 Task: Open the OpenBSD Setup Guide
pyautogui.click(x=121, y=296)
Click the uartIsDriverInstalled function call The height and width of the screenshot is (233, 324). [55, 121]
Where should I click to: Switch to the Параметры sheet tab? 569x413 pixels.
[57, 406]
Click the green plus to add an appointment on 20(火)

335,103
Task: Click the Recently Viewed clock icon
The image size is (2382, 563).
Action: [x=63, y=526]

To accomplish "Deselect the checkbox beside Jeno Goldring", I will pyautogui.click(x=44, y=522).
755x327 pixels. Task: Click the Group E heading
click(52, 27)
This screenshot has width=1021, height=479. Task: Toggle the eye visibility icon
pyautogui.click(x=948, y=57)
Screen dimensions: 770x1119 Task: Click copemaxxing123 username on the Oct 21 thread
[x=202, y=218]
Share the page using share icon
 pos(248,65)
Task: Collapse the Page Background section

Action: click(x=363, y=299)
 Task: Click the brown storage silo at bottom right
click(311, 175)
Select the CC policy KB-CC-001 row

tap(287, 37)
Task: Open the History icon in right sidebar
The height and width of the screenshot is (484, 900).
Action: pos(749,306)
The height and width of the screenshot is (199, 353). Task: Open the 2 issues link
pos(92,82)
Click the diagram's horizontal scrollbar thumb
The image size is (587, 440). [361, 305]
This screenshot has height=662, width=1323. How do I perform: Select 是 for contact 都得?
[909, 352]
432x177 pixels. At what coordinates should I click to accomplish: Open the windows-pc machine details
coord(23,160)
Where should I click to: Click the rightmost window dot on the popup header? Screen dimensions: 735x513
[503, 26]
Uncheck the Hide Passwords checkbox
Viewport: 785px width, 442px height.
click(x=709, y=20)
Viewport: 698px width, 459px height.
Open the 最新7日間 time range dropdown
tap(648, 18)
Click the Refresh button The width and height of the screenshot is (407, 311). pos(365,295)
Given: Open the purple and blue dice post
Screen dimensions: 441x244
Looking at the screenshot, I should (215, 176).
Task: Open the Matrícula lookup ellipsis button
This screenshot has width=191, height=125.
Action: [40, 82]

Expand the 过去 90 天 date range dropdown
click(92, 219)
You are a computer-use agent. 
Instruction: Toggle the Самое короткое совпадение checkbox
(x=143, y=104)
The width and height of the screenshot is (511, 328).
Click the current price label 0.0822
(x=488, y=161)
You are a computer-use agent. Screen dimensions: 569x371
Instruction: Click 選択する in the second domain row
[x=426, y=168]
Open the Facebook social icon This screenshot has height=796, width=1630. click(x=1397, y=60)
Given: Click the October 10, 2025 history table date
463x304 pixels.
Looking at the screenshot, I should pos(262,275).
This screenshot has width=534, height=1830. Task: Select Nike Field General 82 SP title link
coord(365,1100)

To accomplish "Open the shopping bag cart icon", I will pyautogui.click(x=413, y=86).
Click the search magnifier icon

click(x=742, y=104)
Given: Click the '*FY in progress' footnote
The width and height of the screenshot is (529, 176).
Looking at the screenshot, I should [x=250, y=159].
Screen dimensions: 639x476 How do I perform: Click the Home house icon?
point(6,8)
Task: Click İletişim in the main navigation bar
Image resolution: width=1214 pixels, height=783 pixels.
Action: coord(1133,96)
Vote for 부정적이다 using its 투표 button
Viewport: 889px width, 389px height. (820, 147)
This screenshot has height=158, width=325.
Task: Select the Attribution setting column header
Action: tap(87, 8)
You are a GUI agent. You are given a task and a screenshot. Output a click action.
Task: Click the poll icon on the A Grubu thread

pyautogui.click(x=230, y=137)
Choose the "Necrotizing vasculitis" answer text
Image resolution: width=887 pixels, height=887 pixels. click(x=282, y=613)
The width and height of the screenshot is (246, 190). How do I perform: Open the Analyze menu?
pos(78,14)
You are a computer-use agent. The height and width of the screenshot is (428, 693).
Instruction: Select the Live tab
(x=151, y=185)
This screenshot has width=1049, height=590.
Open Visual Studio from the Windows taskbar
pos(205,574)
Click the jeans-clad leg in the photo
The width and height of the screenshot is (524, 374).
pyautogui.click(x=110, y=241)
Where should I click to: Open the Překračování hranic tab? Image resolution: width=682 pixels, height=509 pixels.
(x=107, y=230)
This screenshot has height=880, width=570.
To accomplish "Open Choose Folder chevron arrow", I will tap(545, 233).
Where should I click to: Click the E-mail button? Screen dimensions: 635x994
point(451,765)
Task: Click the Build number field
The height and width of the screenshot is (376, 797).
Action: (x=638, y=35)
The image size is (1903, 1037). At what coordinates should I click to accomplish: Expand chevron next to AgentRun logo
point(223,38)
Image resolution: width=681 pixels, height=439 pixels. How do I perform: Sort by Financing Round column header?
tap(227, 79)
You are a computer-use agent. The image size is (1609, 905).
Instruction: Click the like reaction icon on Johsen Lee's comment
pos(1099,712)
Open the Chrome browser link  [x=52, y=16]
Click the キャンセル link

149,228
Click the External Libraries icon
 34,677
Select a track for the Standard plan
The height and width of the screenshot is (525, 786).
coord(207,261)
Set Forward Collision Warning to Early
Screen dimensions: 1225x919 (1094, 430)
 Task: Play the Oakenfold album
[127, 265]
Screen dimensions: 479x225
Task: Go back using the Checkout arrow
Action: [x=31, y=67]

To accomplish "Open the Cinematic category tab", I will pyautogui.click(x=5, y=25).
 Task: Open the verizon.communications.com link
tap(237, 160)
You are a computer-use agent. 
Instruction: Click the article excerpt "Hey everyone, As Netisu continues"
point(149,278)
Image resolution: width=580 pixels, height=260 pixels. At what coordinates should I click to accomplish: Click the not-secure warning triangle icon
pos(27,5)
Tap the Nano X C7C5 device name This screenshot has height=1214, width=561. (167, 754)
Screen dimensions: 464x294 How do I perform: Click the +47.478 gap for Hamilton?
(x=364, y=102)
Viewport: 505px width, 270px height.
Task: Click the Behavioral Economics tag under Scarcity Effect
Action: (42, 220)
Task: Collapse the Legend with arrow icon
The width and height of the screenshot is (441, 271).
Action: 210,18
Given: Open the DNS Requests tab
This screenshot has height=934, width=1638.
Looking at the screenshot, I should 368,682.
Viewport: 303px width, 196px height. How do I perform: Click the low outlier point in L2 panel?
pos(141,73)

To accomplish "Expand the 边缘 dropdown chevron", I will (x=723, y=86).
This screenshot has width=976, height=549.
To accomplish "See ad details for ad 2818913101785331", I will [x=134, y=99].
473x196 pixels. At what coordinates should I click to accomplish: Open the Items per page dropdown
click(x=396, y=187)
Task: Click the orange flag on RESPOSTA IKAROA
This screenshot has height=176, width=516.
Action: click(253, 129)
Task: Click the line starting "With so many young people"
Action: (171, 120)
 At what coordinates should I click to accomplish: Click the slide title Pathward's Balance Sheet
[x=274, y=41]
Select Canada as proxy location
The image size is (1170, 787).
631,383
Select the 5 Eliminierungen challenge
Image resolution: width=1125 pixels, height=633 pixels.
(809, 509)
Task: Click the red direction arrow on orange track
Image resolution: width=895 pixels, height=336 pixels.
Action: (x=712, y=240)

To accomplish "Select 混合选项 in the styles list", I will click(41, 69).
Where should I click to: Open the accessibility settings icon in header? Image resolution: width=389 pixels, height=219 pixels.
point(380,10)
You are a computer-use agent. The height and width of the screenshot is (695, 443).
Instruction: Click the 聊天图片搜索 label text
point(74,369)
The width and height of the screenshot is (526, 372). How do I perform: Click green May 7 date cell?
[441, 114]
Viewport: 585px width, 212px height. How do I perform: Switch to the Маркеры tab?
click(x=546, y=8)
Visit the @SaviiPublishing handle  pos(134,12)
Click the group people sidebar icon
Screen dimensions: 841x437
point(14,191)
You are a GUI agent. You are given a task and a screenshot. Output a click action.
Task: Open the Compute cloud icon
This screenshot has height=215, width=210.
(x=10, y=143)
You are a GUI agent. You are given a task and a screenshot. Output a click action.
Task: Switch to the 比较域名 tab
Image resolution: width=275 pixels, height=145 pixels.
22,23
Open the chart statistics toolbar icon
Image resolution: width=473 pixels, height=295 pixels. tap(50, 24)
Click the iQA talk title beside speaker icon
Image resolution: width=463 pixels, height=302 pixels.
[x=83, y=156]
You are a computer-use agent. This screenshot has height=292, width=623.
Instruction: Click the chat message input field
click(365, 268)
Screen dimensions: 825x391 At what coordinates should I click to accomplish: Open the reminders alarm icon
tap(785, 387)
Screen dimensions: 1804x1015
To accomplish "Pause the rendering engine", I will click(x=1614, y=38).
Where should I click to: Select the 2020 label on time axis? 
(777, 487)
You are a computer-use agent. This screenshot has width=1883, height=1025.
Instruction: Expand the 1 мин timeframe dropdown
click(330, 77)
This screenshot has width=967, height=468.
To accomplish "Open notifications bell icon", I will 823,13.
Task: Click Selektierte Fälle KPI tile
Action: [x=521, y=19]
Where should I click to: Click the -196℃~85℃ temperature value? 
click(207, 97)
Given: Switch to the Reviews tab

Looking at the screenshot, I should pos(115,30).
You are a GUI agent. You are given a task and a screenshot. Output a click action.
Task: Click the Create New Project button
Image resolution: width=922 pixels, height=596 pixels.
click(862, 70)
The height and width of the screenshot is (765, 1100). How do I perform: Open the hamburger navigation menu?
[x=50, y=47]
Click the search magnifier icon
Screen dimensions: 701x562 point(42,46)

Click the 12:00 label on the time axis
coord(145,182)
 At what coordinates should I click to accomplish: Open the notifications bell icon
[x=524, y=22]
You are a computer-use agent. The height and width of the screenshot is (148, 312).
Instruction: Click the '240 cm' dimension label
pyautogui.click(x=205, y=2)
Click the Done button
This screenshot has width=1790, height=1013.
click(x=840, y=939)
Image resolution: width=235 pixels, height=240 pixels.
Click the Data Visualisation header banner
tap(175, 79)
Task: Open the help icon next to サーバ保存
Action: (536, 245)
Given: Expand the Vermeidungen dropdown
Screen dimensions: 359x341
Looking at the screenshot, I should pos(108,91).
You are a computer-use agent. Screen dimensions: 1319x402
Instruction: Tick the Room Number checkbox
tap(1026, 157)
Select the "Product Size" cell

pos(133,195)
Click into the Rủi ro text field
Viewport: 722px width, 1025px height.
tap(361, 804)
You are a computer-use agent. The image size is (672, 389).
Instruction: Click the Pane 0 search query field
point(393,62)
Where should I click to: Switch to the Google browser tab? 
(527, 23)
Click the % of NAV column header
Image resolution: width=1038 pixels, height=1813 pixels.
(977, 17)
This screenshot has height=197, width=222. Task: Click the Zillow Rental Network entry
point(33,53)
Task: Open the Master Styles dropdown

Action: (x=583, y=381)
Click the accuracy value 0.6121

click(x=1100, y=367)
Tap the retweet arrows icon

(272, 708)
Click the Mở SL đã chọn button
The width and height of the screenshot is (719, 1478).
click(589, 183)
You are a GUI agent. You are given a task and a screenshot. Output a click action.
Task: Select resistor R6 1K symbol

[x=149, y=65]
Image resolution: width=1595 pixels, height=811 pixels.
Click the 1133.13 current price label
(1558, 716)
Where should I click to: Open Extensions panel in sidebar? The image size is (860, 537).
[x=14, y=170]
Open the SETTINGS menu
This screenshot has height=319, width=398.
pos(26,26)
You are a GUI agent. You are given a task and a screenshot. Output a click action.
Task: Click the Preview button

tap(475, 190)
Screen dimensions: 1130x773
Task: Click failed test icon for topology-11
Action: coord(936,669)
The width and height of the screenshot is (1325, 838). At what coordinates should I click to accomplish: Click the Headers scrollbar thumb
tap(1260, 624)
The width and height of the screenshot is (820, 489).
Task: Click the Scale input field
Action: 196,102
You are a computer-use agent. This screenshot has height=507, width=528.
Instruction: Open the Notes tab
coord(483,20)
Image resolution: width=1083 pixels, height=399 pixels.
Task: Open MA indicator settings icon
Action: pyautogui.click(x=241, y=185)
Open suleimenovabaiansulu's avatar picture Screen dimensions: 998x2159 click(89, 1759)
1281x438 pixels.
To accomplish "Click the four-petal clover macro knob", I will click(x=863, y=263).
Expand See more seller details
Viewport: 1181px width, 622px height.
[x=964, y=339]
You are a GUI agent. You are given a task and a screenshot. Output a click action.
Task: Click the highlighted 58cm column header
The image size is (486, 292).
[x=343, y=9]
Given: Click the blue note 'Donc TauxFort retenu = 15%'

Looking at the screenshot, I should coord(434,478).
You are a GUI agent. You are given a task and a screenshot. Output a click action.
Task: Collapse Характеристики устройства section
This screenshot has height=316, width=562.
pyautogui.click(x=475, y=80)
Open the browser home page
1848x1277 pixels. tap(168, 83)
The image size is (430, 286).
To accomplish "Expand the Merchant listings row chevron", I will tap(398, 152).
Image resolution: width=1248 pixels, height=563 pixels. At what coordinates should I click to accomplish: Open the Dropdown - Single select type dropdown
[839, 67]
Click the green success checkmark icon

·····

Exercise objective: Rewrite the rows from the line that has "The width and height of the screenshot is (246, 190)." through the line that has "pos(205,574)", substituting "Open" for "Select" and keeping everything else the same.

Solved problem:
The width and height of the screenshot is (246, 190). How do I perform: Open the Analyze menu?
pos(78,14)
You are a computer-use agent. The height and width of the screenshot is (428, 693).
Instruction: Open the Live tab
(x=151, y=185)
This screenshot has width=1049, height=590.
Open Visual Studio from the Windows taskbar
pos(205,574)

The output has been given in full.